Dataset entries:
···
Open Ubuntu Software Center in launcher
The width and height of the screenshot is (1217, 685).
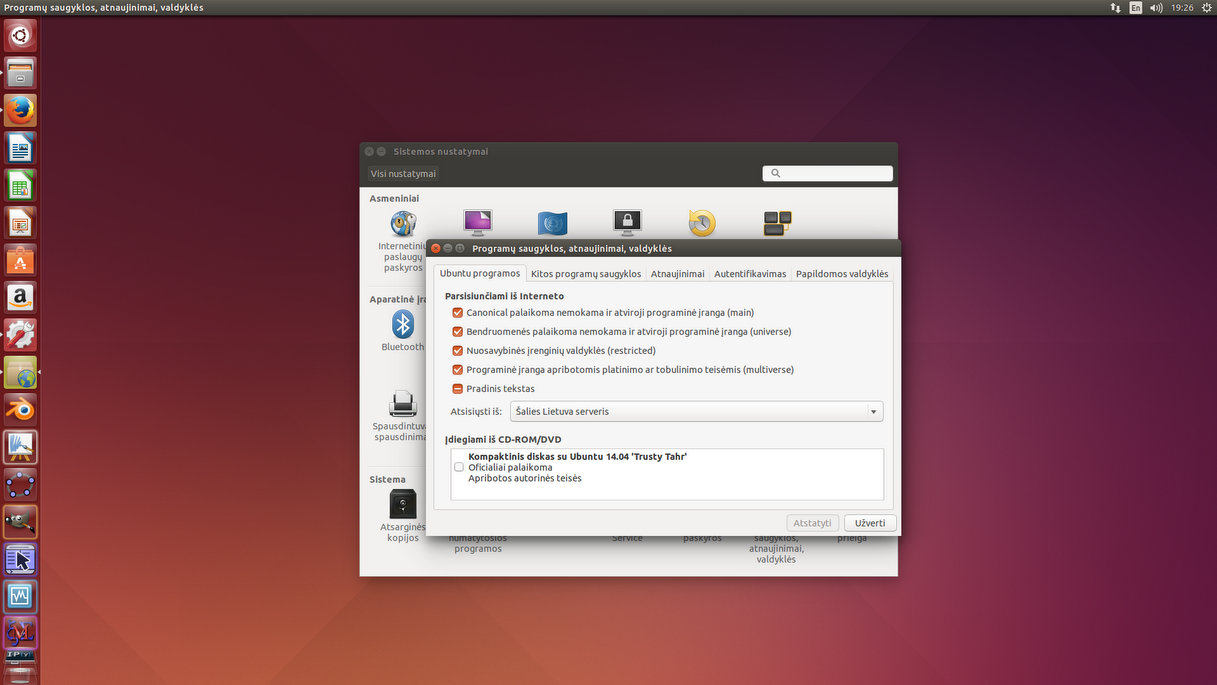[x=20, y=260]
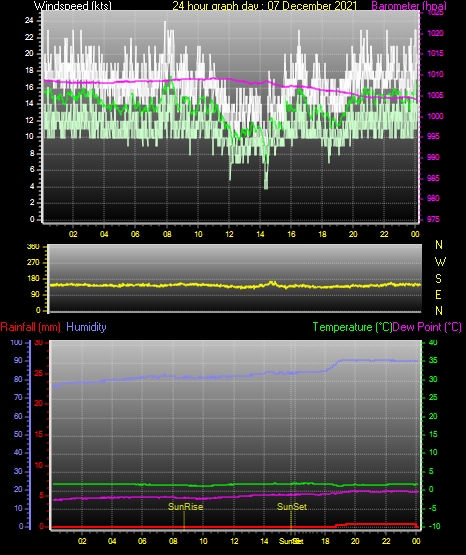Click the 1020 barometer scale value
The height and width of the screenshot is (555, 466).
click(435, 33)
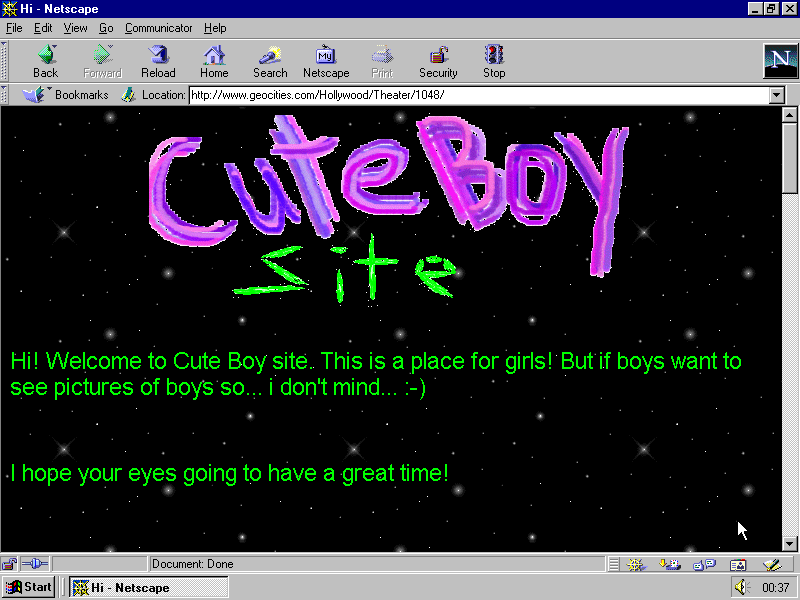Click the volume speaker in the system tray
Viewport: 800px width, 600px height.
coord(741,587)
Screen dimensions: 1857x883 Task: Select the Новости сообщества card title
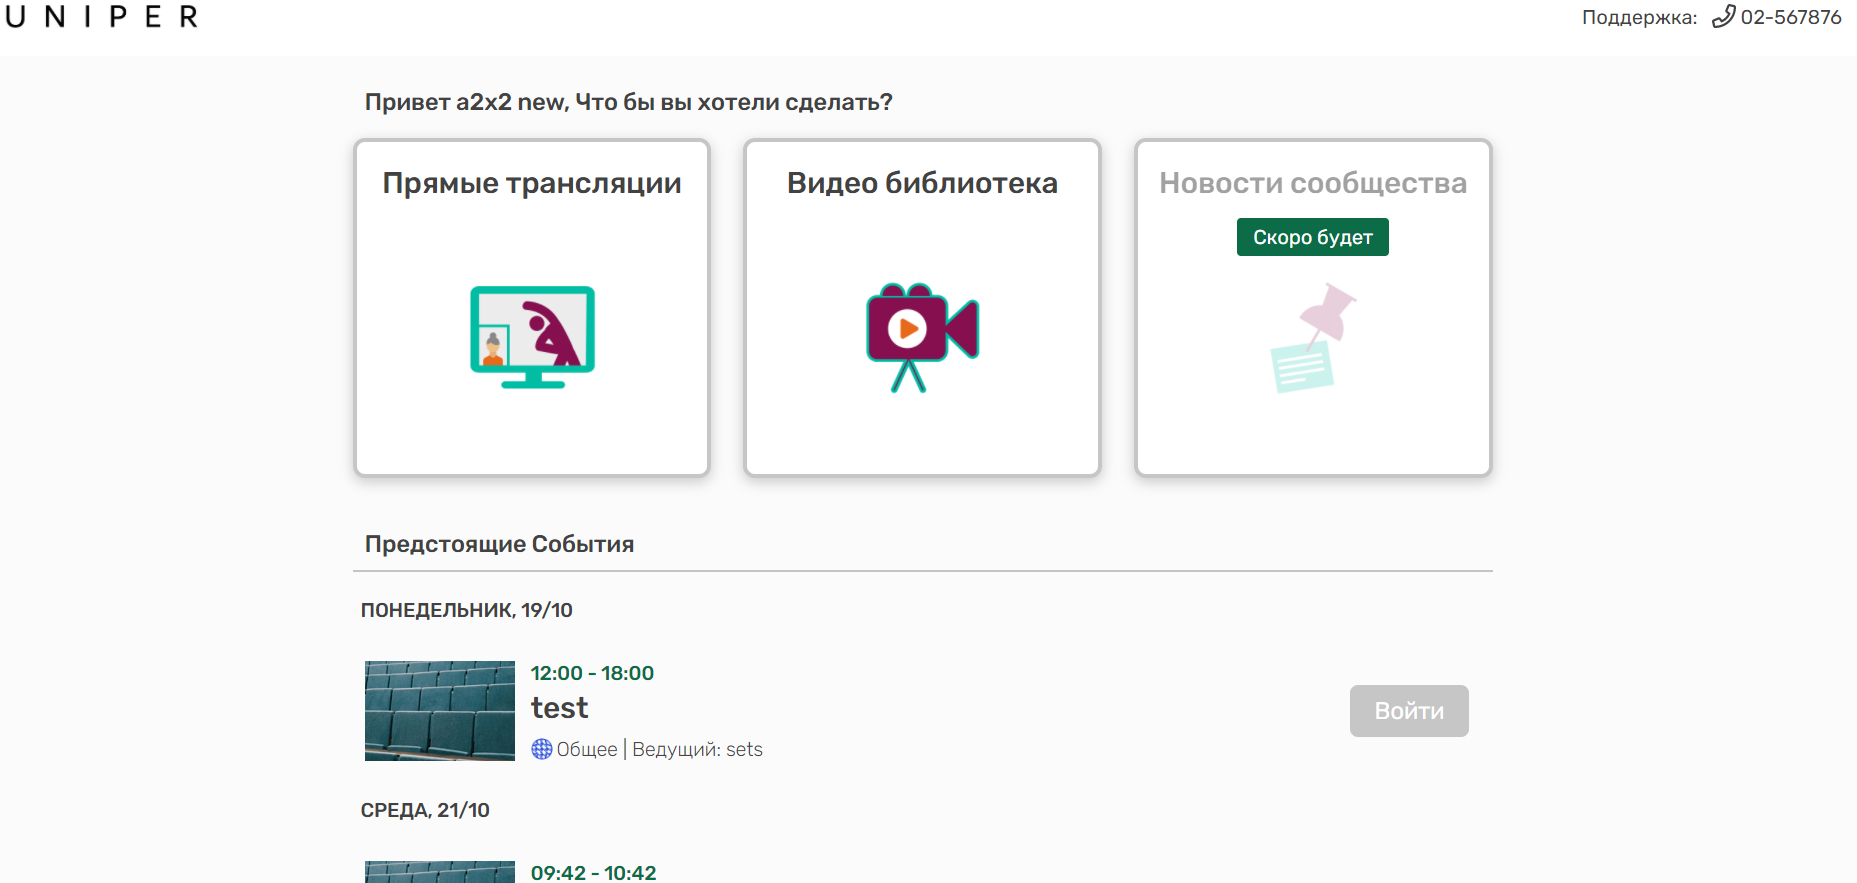pos(1312,183)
···
## Exercise aim
All of the lines above should be copied exactly, apart from the pictures.

## Task result
Open Ubuntu Software Center in launcher
The width and height of the screenshot is (1217, 685).
[x=20, y=260]
Click the 1020 barometer scale value
The height and width of the screenshot is (555, 466).
click(435, 33)
Click the volume speaker in the system tray
Viewport: 800px width, 600px height.
coord(741,587)
Screen dimensions: 1857x883 Task: Select the Новости сообщества card title
pos(1312,183)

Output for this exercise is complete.